Taksim’in en hareketli ve yaşayan unsur olan İstiklal Caddesi’ni uzatmak, meydanın içerine almak benim bir mimar olarak yapmaya çalışacağım şey olurdu. Bu yüksek ihtimalle yürüyüşün devamı olarak görülecek ve insanları parka kesintisiz olarak getirecektir. Bu park illa ki simetrik bir batı parkı değil, belki de asimetrik bir kilimdir.
Taksim Meydanı’nın eylemlerde, kutlamalarda ne kadar coşkulu olabildiğini, Türk insanının heyecanına ayna tuttuğunu görmemezlikten gelmek mümkün değil. Bir tasarımcı gözünden, çok hızlı bir şekilde bir araya gelinebilecek ve güvenli bir şekilde dağılınılacak bir açık alan yaratmak önemli olurdu diye düşünüyorum. Bomboş, alabildiğine büyük ölü bir beton parçası yaratmadan.
Alışveriş Merkezi
Çamlıca’ya cami, Taksim’e alışveriş merkezi.. İhtiyaç var mı yok mu bunun otoritesi olarak biz tasarımcılar kendimizi görmektense, illa ki bir alışveriş imkanını yaratmak istiyorsak bunu nasıl en kullanışlı şekilde yapabilirdik diye düşünmek daha ilginç olur.
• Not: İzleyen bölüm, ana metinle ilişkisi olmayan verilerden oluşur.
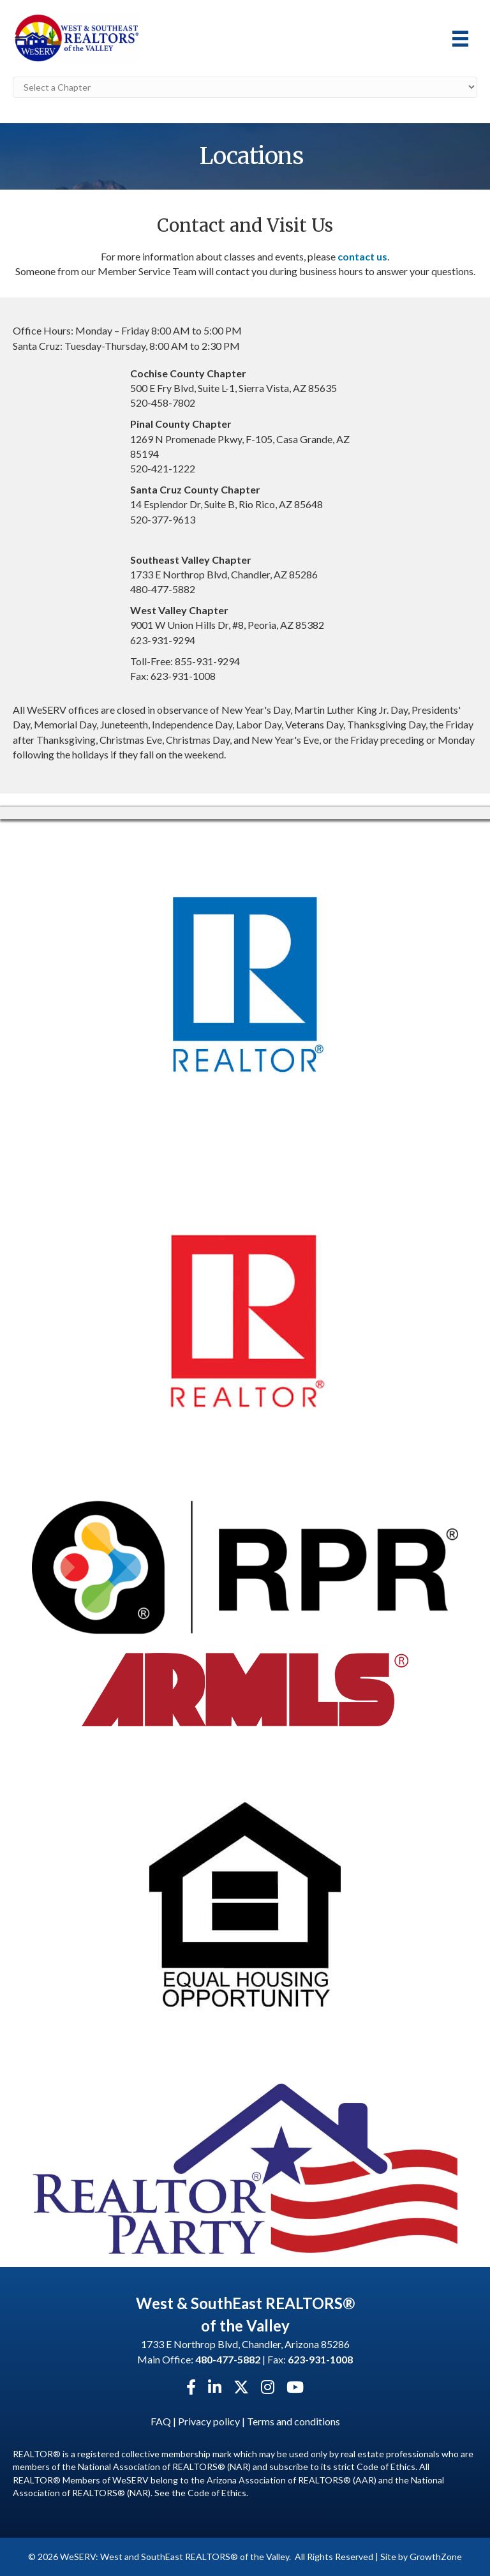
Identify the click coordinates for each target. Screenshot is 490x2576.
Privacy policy (209, 2421)
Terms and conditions (293, 2421)
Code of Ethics (217, 2492)
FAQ (161, 2421)
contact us (362, 256)
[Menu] (460, 39)
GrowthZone (436, 2556)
Bütün bu veriler bir araya geldiğinde, İstiklal Caddesi’nin ve Taksim oteller bölgesinin devamı olarak bir araya gelecek bir adalar bütünü olarak hayal ediyorum yeni meydanı mesela. Adaları oluşturan yolların vadiler gibi olması sayesinde yayalar -1 seviyesinde Karaköy gibi karanlık yeraltı yolları olmadan, cadde fonksiyonu gören yollarda “alışveriş” veya galeri gezme aktivitesini yapabilecekken 0 yani yer seviyesinde yeşil veya beton olabilecek boş alanlarda aktiviteler olabilecektir.
Var olan kullanımları koruyarak çok katmanlı bir meydan oluşturabilirsek ve bunun ölçeğini insan algısına uygun bir şekilde bölebilirsek bence sağlıklı çalışan bir meydana sahip olabiliriz.
Meydan’ın yönünü değiştirmek
AKM yıkılsın mı yıkılmasın mı tartışmasını önemsiz kılacak bir yöntem olarak meydanın yönünü AKM’den 90 derece kuzeye çevirerek Ceylan Intercontinental Otel yönüne vermek bir fikir olabilir. Bunu sağlamak için yeni park alanının sonuna yeni bir kültür merkezi AKM2 önerilir.
Yılbaşı kutlamaları, 1 Mayıs veya bir şampiyonluk vesilesiyle bir araya gelindiğinde AKM2 olarak tanımladığımız binanın balkonu bir sahneye dönüşebilirdi. Bu bina sadece bir kapalı kültür merkezi değil, aynı zamanda bu tip olaylarda kullanılan dışa açık bir şehir mobilyası gibi çalışırdı.
Tek fikir, tek doğru dünyası
İstanbul’u her türlü planlama sürecinde tek çözüme mahkum etmek bizi kısır bir noktaya götürüyor. Bu tip projeler mimarlar için çok heyecan verici imkanlar sunuyor sadece kağıt üzerinde bile kalacak olsalar sonsuza dek. Ağaçları tamamen taşıyarak, alışveriş merkezi ve hatta yeni bir kültür merkezi bile inşa ederek yani bütün sözde kırmızı çizgilerimiz aşılarak bile ilginç bir Taksim meydanı oluşturulabilirdi.
Kimine göre bu hala bir felaket senaryosu da olabilir. Onların da önerileri görülmeliydi.
Konu tek bir tasarımın, tek bir düzenlemenin tartışmasız dayatılması, buldozerlerin harekete geçmesidir. Farklı fikirlerin bir yarışma açılmadan, bir noktaya kadar geliştirilmeden bile dinlenmiyor oluşudur.
Bize Taksim Meydanı’nda bir tartışma ofisi kurmak yakışırdı, burada farklı maketler, sunumlar olabilirdi. İnsanlar değişik senaryoları görür hatta belki oy kullanırdı. Bu acele ne için? Partilerin, particiliğin bu kadar şehir planlaması içinde işi ne?
Sanırım artık Taksim için çok geç. Bir gün belki bizden çok sonra, başka birileri yeni bir Taksim yapacaktır. Dilerim ki duysunlar, dinlesinler farklı sesleri.